**Task brief**
Reproduce the following material word for word, everything from the line containing "Identify the location" down to the end of the material.
— Begin Data supplied —
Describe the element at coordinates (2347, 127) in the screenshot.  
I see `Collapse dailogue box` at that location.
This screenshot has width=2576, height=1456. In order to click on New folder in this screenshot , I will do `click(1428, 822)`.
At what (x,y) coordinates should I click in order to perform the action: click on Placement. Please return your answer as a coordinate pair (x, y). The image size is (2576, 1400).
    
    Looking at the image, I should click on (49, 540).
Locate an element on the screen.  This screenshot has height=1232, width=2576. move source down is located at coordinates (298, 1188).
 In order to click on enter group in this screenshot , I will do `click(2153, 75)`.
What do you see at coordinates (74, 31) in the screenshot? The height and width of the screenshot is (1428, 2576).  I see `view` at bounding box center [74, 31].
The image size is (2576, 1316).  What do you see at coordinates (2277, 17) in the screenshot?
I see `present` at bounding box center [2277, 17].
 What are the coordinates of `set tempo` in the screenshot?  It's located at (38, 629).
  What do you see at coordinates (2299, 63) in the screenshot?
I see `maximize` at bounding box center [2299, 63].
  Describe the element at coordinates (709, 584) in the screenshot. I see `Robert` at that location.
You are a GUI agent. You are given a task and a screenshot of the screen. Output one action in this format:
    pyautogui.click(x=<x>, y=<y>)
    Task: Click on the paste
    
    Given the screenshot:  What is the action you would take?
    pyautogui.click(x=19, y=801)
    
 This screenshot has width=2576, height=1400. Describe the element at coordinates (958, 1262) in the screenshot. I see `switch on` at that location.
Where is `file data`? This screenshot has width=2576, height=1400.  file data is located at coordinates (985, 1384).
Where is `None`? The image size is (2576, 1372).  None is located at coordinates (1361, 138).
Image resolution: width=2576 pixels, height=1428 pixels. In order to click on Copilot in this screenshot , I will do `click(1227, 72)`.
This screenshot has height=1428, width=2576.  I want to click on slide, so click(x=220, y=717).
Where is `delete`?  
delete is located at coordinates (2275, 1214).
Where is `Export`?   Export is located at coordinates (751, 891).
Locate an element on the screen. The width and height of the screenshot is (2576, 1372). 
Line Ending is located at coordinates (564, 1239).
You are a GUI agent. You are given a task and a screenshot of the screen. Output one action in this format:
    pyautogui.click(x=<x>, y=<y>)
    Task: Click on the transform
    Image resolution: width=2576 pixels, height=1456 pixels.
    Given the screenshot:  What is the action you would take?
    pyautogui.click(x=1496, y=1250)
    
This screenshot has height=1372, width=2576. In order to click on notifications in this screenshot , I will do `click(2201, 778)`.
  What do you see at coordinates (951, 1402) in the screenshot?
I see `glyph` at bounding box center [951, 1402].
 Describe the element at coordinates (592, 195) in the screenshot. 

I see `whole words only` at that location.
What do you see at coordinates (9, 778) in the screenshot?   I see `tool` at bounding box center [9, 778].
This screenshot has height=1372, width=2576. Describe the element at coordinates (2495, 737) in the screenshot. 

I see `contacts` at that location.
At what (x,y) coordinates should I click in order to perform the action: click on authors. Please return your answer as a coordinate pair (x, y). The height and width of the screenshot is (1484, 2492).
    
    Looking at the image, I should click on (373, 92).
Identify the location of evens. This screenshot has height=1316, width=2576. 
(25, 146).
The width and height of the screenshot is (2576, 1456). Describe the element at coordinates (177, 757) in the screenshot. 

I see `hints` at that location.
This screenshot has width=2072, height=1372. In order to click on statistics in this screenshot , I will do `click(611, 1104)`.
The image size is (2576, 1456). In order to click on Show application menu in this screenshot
— End Data supplied —
**Response for this exercise**
Identify the location of evens. This screenshot has height=1316, width=2576. 
(25, 146).
The width and height of the screenshot is (2576, 1456). Describe the element at coordinates (177, 757) in the screenshot. 

I see `hints` at that location.
This screenshot has width=2072, height=1372. In order to click on statistics in this screenshot , I will do `click(611, 1104)`.
The image size is (2576, 1456). In order to click on Show application menu in this screenshot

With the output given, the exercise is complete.